There are many reasons an ExaNIC can drop frames, some more likely than others. As a rule, they fall into two categories:
- Software drops
- Hardware drops
The software drops category is out of scope for this article, so let's look at hardware drops. These occur when there is insufficient bandwith from the NIC to the CPU. So, why might there be insufficient bandwidth from the host to the CPU? It could be any of the following:
- The PCIe slot is of the wrong generation (e.g. the card is plugged into a Gen 2 slot)
- The PCIe slot is of the wrong width (e.g. there is only x1 available instead of the required x8)
- The PCIe slot is not attached to a root port
- The card is plugged into a PCIe slot on the wrong NUMA node
- Power-saving settings are getting in the way, causing weird latency spikes
- On a card with many ports, e.g. an X40, it is possible for the combined ingress rate across all ports to exceed the available PCIe bandwidth
These are all covered in the benchmarking guide, but there is a class of issues rarely/never encountered on benchmark-only machines: memory bandwidth.
To be clear, the NIC does not touch main memory - the RX and TX regions live on the card itself.

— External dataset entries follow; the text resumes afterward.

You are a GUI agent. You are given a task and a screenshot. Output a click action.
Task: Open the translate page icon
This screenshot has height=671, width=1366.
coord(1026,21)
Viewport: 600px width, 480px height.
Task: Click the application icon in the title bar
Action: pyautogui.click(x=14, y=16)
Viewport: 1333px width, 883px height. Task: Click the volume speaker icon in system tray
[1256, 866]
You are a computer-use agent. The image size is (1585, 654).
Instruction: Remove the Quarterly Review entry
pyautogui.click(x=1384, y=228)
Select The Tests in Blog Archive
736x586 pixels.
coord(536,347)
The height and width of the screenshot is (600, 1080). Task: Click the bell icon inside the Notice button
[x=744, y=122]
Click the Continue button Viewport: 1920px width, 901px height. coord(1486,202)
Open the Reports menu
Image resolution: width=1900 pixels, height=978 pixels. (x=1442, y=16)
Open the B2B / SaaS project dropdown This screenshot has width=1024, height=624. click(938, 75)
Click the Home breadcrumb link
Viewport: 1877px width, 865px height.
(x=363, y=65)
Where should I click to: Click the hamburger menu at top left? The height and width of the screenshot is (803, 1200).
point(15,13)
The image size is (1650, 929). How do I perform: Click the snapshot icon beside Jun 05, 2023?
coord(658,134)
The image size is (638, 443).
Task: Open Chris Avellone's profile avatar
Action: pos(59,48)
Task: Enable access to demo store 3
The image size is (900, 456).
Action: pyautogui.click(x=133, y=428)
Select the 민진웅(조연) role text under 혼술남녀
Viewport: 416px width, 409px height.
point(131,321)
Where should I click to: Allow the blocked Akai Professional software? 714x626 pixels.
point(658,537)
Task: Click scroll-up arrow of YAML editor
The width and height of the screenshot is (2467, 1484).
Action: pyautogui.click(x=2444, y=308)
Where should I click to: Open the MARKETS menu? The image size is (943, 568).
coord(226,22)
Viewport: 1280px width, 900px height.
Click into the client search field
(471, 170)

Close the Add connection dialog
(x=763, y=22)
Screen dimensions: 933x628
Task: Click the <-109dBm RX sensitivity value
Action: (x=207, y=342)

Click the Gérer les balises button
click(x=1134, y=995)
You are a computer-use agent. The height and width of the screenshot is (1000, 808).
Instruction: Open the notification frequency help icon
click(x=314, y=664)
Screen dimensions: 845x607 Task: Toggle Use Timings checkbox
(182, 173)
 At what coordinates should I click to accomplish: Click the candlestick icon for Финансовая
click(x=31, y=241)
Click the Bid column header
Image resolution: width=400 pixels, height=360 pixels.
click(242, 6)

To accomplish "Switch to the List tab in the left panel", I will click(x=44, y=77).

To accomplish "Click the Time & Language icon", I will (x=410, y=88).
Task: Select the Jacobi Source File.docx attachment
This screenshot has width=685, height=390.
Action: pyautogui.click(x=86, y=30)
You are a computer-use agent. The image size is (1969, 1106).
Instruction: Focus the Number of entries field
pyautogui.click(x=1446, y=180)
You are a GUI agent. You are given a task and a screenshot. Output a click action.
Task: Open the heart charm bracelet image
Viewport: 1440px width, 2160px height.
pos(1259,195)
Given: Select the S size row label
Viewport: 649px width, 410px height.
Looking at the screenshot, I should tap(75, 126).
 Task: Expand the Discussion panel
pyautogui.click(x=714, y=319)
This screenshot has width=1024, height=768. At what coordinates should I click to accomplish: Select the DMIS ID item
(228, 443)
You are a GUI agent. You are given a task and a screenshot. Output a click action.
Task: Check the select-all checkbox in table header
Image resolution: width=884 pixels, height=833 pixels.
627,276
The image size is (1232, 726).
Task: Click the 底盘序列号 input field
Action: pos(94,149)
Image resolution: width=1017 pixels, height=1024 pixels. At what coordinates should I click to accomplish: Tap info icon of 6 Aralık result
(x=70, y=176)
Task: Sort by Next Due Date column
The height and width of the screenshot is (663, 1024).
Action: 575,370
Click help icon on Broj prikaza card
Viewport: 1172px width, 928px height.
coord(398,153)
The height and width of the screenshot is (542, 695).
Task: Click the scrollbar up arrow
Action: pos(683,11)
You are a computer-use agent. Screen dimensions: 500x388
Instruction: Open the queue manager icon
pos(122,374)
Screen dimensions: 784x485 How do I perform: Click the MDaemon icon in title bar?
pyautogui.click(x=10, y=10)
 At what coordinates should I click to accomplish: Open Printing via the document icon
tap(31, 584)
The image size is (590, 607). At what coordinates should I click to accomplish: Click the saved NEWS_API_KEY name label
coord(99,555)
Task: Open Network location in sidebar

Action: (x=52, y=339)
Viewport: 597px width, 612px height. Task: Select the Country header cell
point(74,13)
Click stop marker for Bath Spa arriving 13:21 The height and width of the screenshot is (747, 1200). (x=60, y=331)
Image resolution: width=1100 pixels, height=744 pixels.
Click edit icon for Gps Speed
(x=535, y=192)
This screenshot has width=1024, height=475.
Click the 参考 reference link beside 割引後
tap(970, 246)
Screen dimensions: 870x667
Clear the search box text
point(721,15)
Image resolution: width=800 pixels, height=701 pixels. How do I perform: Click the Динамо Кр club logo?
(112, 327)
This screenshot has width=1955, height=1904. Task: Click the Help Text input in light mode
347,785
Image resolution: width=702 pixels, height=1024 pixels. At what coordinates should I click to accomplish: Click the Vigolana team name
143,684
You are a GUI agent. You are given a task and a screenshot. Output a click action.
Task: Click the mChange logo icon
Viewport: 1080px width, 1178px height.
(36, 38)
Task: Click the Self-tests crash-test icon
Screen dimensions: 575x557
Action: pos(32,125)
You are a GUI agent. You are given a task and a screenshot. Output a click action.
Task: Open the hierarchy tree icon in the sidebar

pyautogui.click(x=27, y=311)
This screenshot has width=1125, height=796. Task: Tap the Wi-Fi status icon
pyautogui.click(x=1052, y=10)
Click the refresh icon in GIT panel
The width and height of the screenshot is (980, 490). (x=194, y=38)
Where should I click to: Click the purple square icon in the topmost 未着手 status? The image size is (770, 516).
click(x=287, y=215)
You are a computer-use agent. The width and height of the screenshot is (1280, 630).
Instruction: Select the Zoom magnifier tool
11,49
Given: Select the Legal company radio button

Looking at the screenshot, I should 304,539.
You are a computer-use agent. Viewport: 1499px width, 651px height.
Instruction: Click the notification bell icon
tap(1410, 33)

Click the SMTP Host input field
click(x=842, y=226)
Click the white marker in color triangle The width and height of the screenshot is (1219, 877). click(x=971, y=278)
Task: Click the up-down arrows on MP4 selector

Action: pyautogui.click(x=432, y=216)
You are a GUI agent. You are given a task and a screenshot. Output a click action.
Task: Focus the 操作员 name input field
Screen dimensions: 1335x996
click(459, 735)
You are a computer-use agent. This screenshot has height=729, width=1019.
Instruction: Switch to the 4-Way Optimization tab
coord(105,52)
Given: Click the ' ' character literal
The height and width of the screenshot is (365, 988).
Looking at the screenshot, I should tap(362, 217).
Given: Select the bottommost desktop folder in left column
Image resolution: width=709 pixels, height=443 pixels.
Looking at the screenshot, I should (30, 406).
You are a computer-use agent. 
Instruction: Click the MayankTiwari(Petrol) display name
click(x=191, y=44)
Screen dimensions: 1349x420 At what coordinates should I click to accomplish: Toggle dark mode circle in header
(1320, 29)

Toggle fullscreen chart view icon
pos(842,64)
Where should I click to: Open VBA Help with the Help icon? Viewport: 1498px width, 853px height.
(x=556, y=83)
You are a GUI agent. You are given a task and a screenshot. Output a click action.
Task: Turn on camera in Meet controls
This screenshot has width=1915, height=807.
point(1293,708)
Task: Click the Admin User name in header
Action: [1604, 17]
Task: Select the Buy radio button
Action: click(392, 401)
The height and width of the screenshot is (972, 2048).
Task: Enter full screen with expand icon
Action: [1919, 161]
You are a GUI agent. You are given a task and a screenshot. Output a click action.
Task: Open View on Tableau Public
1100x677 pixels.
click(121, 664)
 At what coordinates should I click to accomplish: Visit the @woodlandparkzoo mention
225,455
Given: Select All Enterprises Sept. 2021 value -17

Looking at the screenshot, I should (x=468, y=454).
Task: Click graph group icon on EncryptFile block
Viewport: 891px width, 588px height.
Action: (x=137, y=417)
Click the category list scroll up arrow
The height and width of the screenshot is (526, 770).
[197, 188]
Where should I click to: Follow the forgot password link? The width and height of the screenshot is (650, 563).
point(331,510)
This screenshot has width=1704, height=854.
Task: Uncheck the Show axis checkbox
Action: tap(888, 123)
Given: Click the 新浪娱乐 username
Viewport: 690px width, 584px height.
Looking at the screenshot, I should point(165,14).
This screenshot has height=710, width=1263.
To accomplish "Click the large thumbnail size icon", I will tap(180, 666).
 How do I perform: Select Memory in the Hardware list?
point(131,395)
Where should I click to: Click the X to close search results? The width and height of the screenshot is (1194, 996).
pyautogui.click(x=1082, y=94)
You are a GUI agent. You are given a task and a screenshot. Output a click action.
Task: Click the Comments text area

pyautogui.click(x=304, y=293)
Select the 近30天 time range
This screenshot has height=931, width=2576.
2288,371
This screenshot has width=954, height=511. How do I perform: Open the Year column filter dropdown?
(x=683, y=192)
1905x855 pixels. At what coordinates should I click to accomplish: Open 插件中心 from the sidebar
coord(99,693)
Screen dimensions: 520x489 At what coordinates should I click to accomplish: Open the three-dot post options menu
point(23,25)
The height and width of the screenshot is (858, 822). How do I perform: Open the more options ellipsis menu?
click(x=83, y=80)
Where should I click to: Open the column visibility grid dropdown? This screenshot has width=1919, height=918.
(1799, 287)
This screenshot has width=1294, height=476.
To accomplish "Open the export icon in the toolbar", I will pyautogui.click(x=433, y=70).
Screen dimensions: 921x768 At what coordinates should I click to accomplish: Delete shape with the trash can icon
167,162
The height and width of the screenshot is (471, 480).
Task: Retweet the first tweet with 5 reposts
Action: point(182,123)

However, it does contend for L3 cache slots when sending frames to the host, which means the host will have to write evicted lines back out to main memory - causing memory bandwidth pressure. It may also be the case that there is L3 cache pressure but no memory bandwidth pressure, for example with multiple cards receiving at line rate. In this case, you'll see packet drops even though there is enough PCIe bandwidth for all of the cards.
To determine whether you're running into this, it's worth shutting down non-essential applications (that may be consuming memory bandwidth) and turning off other ports. If hardware drops go away when you do this, you may have an L3 bandwidth issue.
It is possible to fix this using what Intel calls "Cache QoS Enforcement", the setup for which is outside the scope of this article.